Melatonin promotes cardiomyogenesis of embryonic stem cells via inhibition of HIF-1α stabilization.

Abstract

Melatonin, a molecule involved in the regulation of circadian rhythms, has protective effects against myocardial injuries. However, its capability to regulate the maturation of cardiac progenitor cells is unclear. Recently, several studies have shown that melatonin inhibits the stabilization of hypoxia-inducible factors (HIFs), important signaling molecules with cardioprotective effects. In this study, by employing differentiating mouse embryonic stem cells, we report that melatonin significantly upregulated the expression of cardiac cell-specific markers (myosin heavy chains six and seven) as well as the percentage of myosin heavy chain-positive cells.
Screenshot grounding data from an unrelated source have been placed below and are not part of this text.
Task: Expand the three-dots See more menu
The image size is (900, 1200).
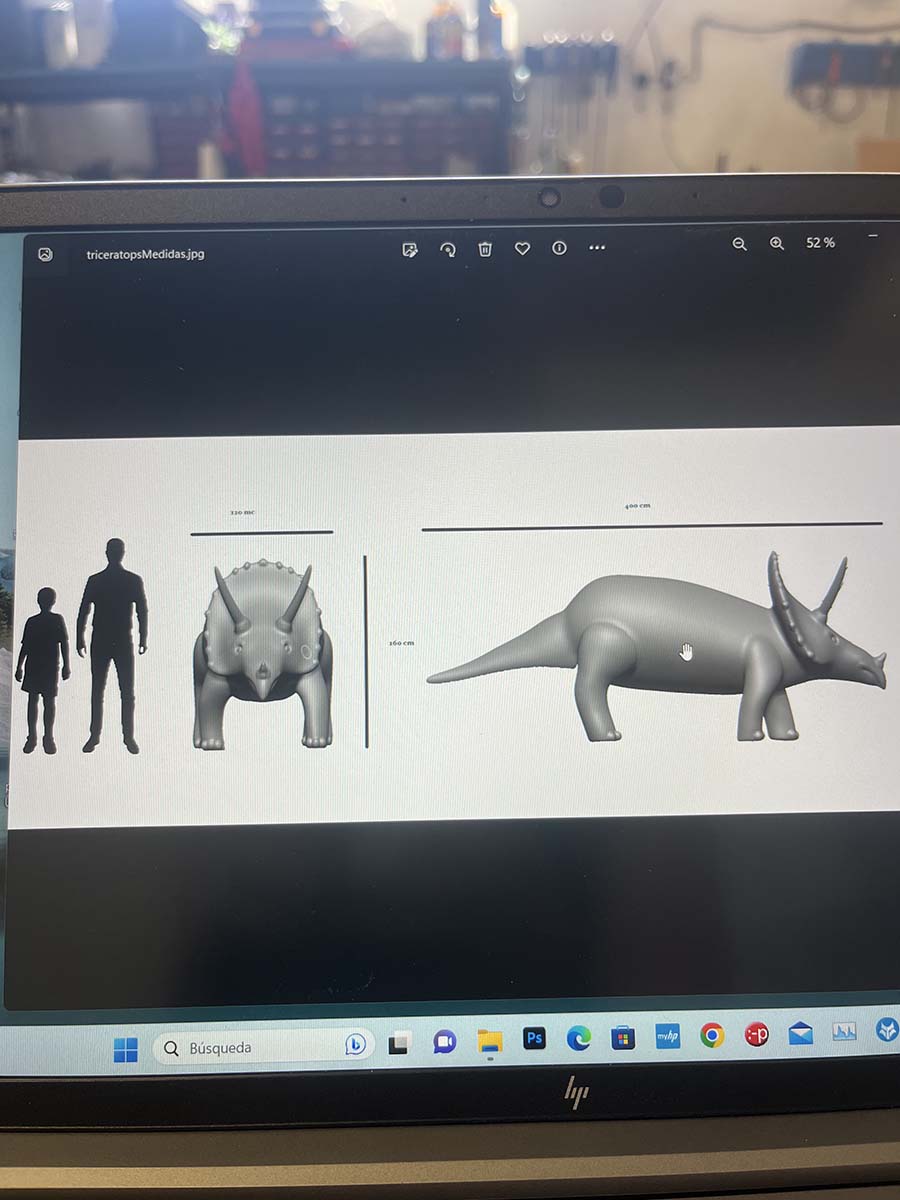Action: (x=597, y=248)
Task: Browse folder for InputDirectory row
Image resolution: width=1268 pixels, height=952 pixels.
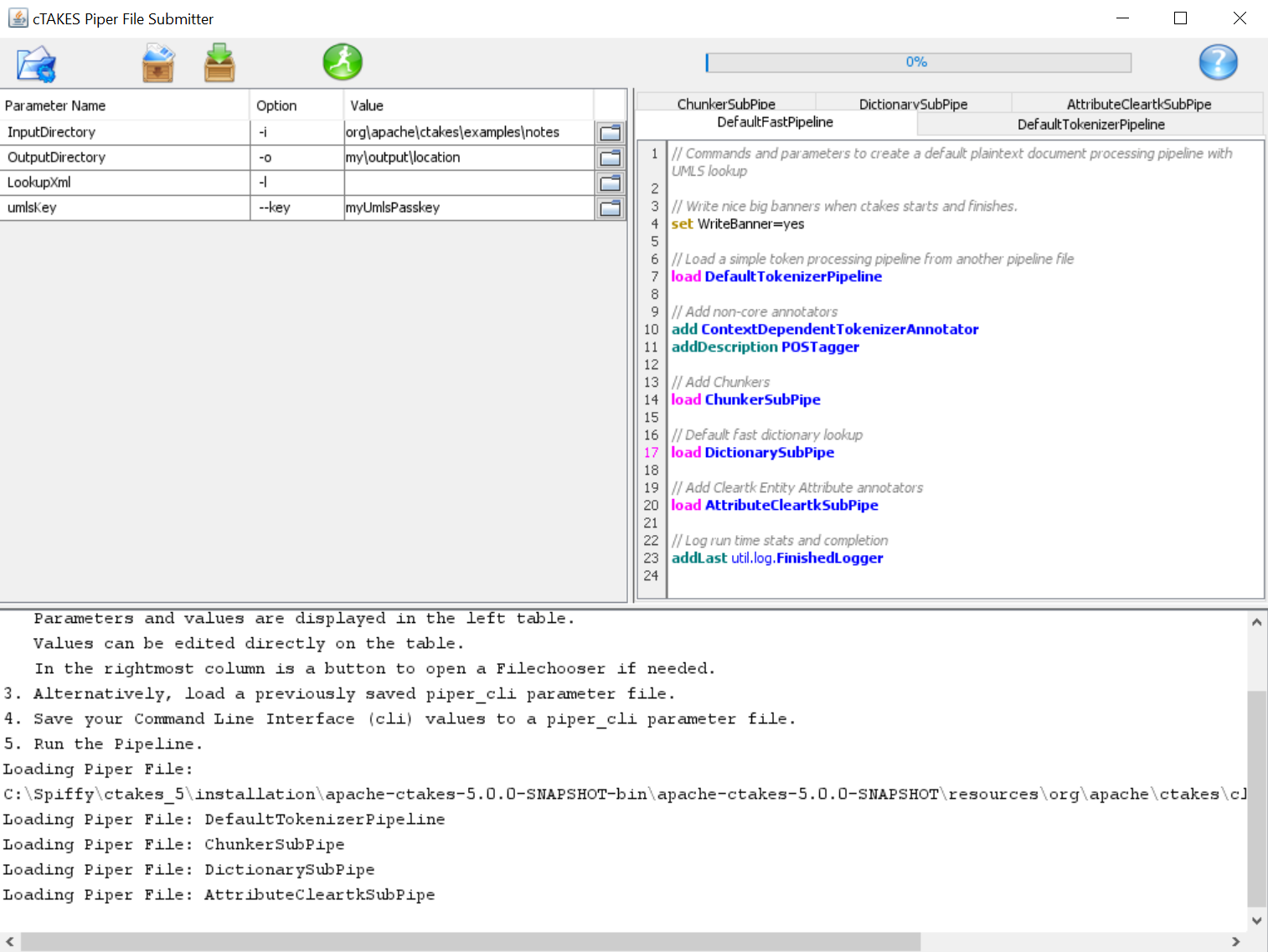Action: click(x=611, y=132)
Importantly, melatonin decreased HIF-1α stabilization and transcriptional activity and, in contrast, induced HIF-2α stabilization. Interestingly, the deletion of HIF-1α completely inhibited the pro-cardiomyogenic effect of melatonin as well as the melatonin-mediated HIF-2α stabilization. Moreover, melatonin increased Sirt-1 levels in a HIF-1α-dependent manner. Taken together, we provide new evidence of a time-specific inhibition of HIF-1α stabilization as an essential feature of melatonin-induced cardiomyogenesis and unexpected different roles of HIF-1α stabilization during various stages of cardiac development. These results uncover new mechanisms underlying the maturation of cardiac progenitor cells and can help in the development of novel strategies for using melatonin in cardiac regeneration therapy.